Un vieux sagouin qui se fait passer pour progressiste et libéral recueille une jeune fille et en profite pour en faire sa maîtresse. Cependant cette dernière va un jour s’enticher d’un artiste et partir avec lui. Ce Tristana est assez curieux, si le personnage de Don Lope n’a pas grand chose pour le sauver, reniant ses principes moraux dès qu’ils ne les arrangent plus, séducteur ridicule que la vieillesse fait décliner au fur et à mesure. Le personnage de Tristana (formidable Catherine Deneuve) quand à lui est plus ambiguë à la fois lucide et sensible sur son « protecteur » qui revient vers lui alors qu’elle a pris une forme de liberté peut être pour mieux le contrôler et reprendre un pouvoir qu’il avait exercé sur elle pendant des années. Je ne peux pas dire que ça m’ait vraiment touché, ça n’est pas le Buñuel que je conseillerais de voir en premier mais je ne peux pas dire non plus que ça m’ait vraiment déplu.
septiemeartetdemi.com - Buñuel ne donne pas l'impression d'avoir jamais eu besoin de mûrir, pourtant il améliore perpétuellement certains détails de son style qui le rendent de plus en plus fidèle au domaine littéraire sans le désaisir de sa griffe. Aidé peut-être par le temps qui passe, ce sont ses personnages qui gagnent en finesse. Le temps passé à l'écran par certains d'entre eux est tel qu'ils deviennent des intimes du spectateur, bien que l'attachement ne soit pas une prérogative du réalisateur. Avec lui, il naît spontanément.
À chaque fois empreints de l'opinion forte et assumée de leur créateur, ses films gardent une trame revendicative reconnaissable entre toutes qui nous rappelle le désintéressement de l'homme dont aucune création n'a connu de succès tranquille. Quand c'étaient des amateurs d'art qui s'en décriaient, peu importait. Mais depuis quelques temps, c'est nul autre que Franco. Alors quand une histoire comme celle de Tristana est dévoilée à l'œil du monde, avec la prestance d'une Catherine Deneuve dont on a l'impression que la France n'a jamais bénéficié, et dont le doublage en espagnol n'entame presque en rien la présence, on ne peut qu'admirer la vie injectée dans les chapitres de l'histoire et la maîtrise de son flux par Buñuel, alors qu'ils sont si banals quand ils sont pris individuellement.

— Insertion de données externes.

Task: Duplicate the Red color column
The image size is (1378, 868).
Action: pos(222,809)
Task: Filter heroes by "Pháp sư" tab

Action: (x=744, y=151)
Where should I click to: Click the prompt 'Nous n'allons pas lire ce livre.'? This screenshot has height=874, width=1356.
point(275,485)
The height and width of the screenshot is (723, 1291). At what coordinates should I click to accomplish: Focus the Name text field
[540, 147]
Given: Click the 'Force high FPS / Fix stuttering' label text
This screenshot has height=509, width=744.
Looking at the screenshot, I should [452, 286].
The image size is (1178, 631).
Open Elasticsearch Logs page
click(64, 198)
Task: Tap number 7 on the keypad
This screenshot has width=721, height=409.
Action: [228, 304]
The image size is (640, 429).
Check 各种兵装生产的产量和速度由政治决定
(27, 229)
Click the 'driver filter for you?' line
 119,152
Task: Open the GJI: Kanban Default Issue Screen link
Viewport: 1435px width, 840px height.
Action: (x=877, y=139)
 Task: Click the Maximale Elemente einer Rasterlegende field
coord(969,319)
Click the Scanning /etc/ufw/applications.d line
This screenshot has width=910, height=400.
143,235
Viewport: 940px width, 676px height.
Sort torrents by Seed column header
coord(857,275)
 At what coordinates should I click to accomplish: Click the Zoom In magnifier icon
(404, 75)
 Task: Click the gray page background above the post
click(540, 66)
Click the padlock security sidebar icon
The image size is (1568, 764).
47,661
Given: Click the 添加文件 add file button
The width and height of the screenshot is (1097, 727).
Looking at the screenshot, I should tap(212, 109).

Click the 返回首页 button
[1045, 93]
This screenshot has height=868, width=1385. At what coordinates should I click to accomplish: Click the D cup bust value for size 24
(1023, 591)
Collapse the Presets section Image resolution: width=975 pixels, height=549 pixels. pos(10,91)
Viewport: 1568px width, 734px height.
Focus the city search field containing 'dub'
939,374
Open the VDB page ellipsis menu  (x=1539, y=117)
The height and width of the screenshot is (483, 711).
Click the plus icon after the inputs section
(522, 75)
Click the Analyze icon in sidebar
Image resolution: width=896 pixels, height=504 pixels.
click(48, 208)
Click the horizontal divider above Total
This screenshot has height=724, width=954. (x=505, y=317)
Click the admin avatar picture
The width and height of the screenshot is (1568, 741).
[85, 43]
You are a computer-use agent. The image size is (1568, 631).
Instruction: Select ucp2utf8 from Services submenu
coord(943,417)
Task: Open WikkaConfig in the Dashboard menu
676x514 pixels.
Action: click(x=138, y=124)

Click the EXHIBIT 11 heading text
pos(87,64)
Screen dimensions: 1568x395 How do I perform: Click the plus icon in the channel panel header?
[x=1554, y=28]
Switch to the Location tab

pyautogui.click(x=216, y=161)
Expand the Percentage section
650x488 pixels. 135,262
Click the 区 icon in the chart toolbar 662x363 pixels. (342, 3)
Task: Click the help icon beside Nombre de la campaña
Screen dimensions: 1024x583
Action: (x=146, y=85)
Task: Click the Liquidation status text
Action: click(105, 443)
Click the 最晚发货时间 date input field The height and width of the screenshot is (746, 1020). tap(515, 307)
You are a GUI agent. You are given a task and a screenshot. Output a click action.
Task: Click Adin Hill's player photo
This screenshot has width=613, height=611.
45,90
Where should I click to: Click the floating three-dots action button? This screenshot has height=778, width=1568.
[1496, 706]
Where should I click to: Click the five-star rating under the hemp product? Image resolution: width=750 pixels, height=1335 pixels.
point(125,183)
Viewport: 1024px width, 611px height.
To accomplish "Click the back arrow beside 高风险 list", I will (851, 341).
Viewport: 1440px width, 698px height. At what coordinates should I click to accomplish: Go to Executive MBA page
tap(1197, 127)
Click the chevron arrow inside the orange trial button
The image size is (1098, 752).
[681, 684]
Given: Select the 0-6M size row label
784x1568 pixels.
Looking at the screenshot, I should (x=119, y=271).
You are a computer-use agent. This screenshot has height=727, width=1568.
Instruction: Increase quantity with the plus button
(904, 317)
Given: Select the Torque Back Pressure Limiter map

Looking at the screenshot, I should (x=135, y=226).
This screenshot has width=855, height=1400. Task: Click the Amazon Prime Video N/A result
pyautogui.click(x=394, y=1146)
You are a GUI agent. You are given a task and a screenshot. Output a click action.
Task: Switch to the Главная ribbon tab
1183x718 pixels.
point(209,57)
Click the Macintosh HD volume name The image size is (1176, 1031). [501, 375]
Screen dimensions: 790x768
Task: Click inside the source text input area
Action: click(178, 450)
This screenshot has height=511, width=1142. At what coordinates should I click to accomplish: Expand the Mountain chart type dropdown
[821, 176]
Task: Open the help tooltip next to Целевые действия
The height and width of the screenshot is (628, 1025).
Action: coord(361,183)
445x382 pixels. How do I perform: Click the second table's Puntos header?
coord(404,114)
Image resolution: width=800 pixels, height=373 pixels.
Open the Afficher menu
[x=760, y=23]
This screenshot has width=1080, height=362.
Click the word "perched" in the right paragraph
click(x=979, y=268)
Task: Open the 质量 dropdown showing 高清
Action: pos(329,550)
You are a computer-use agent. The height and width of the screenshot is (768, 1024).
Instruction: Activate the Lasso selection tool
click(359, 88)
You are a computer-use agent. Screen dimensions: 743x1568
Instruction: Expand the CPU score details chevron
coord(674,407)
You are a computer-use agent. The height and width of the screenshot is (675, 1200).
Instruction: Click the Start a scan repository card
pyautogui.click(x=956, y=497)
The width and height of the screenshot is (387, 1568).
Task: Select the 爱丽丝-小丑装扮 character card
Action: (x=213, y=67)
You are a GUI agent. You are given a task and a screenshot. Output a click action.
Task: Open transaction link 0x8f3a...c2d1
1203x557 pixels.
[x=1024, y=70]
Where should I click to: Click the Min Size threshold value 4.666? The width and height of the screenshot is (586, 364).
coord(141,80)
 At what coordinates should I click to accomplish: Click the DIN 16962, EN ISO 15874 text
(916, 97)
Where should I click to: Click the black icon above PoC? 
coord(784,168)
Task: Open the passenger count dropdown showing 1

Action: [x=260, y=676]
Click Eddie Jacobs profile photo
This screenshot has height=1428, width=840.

Sous couvert d’une peinture de la bourgeoisie espagnole du début du XXème siècle, ce film de Luis Buñuel, sorti en 1970, s’intéresse aux affres de l’amour. Un vieil homme (Fernando Rey) recueille une orpheline en tant que tuteur avant de devenir son amant puis son mari. Le réalisateur espagnol parvient habilement à rendre ses personnages à la fois attachants et détestables. Catherine Deneuve passe ainsi de la jeune fille prude et innocente à une femme habitée par la haine. Bref, au-delà de la psychologie des individus, cela reste un long-métrage au rythme très lent.
Quel chef-d’œuvre de Bunuel encore une fois. Une réalisation magistrale et des idées des plans et de montage incroyable comme à son habitude. une satire de la société espagnole de la fin des années 60 très intéressante.
Excellent drame (réalisé par un Bunuel un peu lent) avec quelques bonnes scènes (le cloché et l'exhibition devant un sourd et muet), et puis, surtout, on retrouve avec plaisir la catherine Deneuve "Bunuelienne"!
Une extraordinaire comédie/drame domestique à tendance sado-masochiste développant un humour deadpan qui n’a rien perdu de sa puissance. A voir absolument en version originale pour bénéficier de l’autorité râpeuse de l’espagnol de Fernando Rey, qui renforce le côté spectaculairement amusant du personnage. Lope est un personnage passionnant, contradictoire. C’est tout une culture et une langue espagnole qui se révèlent dans ce film. La narration est apparemment anodine, centrée sur les intérieurs, mais recèle de nombreuses incertitudes, ambiguïtés, ellipses et richesses psychologiques. Ceci est renforcé par une mise en scène précise qui met en valeur discrètement de nombreux détails amusants ou psychologiques dans la trame du film. La fin est fascinante, inoubliable. Un des tous meilleurs films de Buñuel, sinon le meilleur.
Encore un très grand film de Bunuel, Catherine Deneuve incarne une femme prisonnière de son tuteur et amant, et qui tombe amoureuse d'un peintre, une scène grandiose, Deneuve amputée se montre nue devant un jeune sourd, scène d'une puissance érotique prodigieuse.